■ Dataset records:
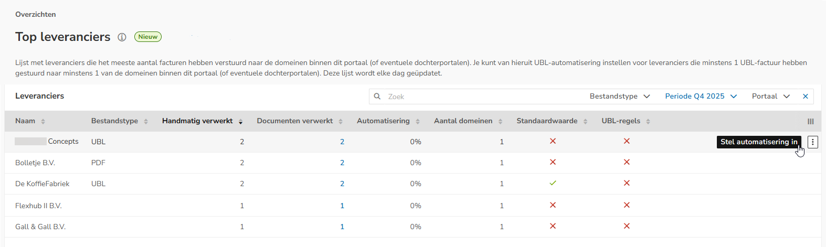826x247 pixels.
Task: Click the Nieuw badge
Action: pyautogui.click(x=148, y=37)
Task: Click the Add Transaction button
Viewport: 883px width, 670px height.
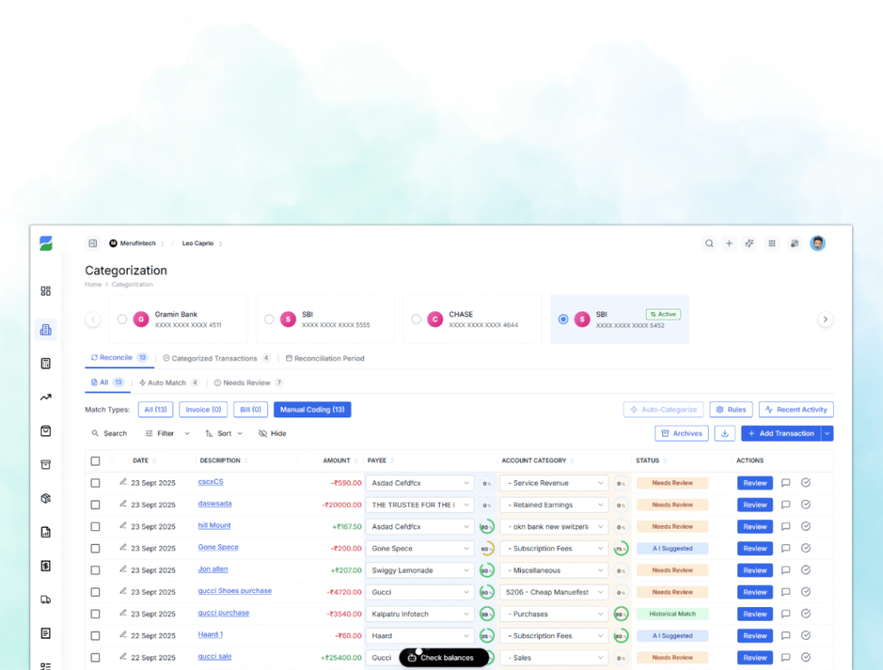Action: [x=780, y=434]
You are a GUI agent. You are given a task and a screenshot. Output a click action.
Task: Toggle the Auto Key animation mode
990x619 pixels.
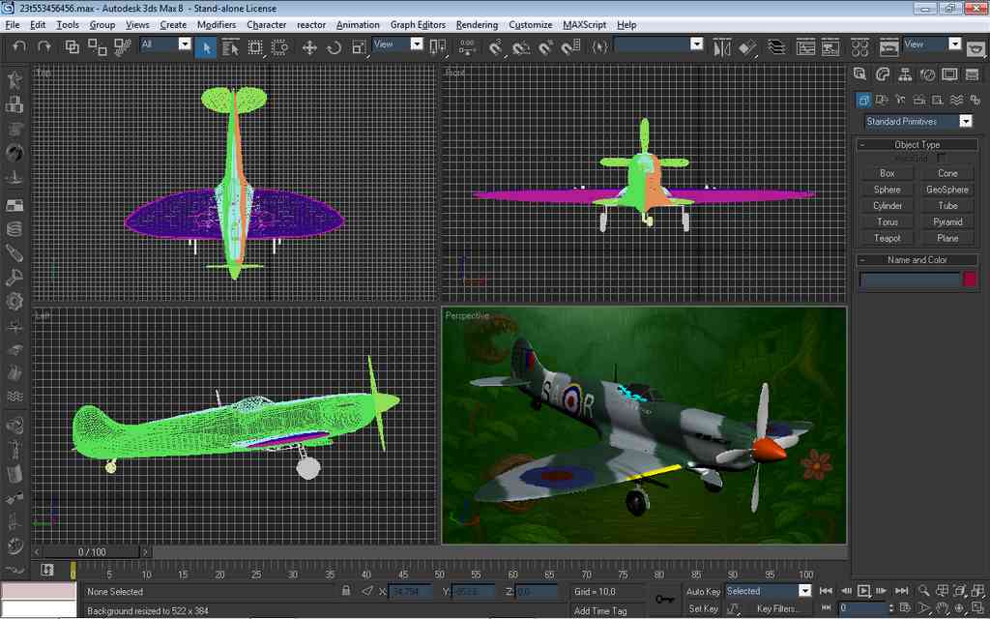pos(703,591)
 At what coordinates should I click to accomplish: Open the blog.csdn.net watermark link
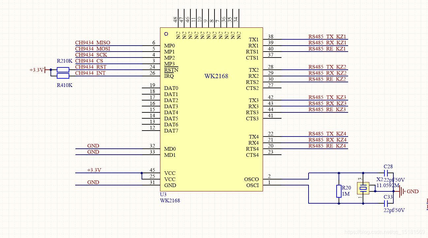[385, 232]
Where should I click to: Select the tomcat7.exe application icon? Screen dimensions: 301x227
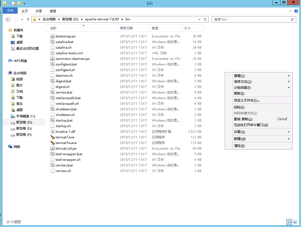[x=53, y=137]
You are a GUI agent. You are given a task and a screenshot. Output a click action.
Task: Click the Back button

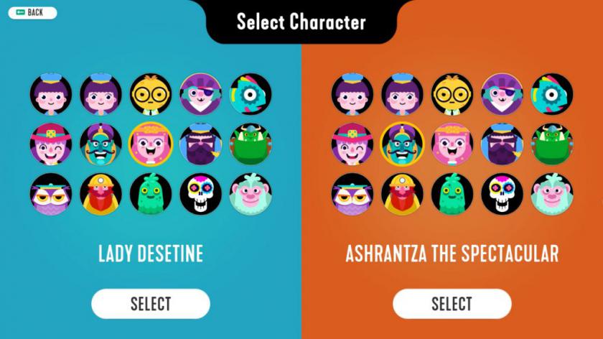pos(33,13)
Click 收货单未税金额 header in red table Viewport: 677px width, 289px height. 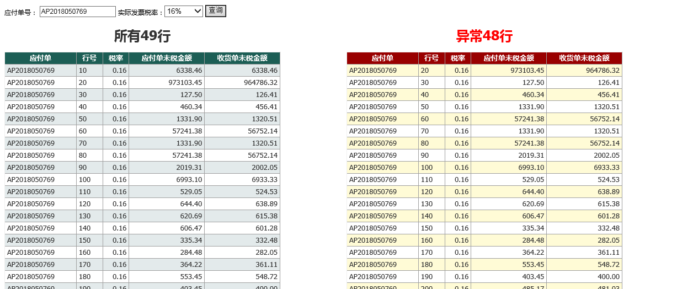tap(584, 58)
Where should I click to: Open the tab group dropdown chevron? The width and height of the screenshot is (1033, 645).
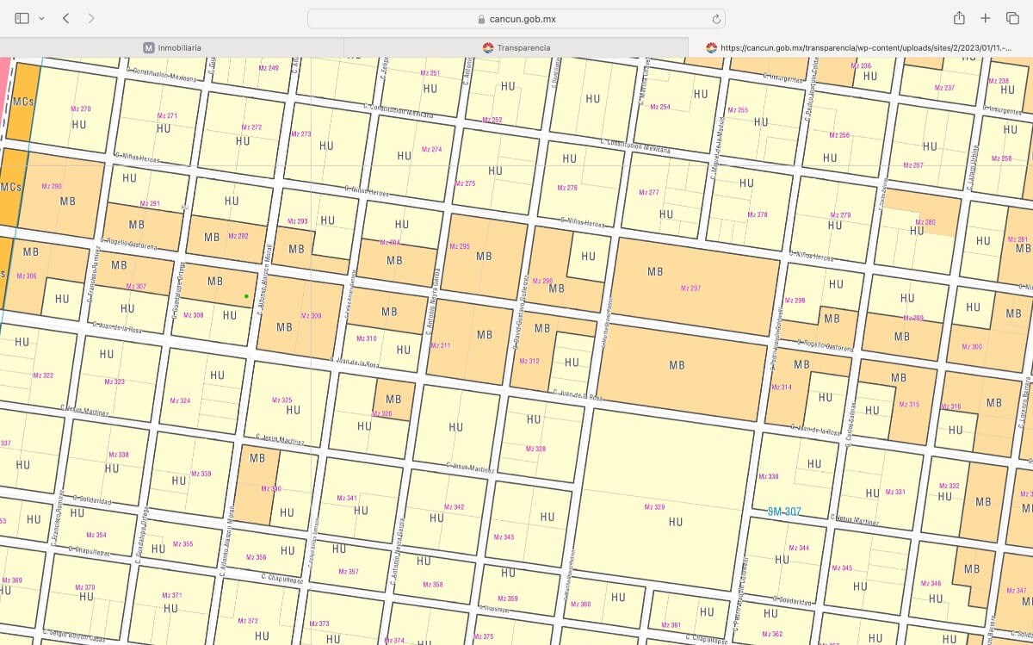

■ Request: Collect every line of the data above that contains the word "should", and copy each one in full.

■ The answer:
 At what coordinates should I click to accomplish: Open the blog.csdn.net watermark link
Where should I click to: Select the tomcat7.exe application icon? Screen dimensions: 301x227
Where should I click to: Open the tab group dropdown chevron? The width and height of the screenshot is (1033, 645).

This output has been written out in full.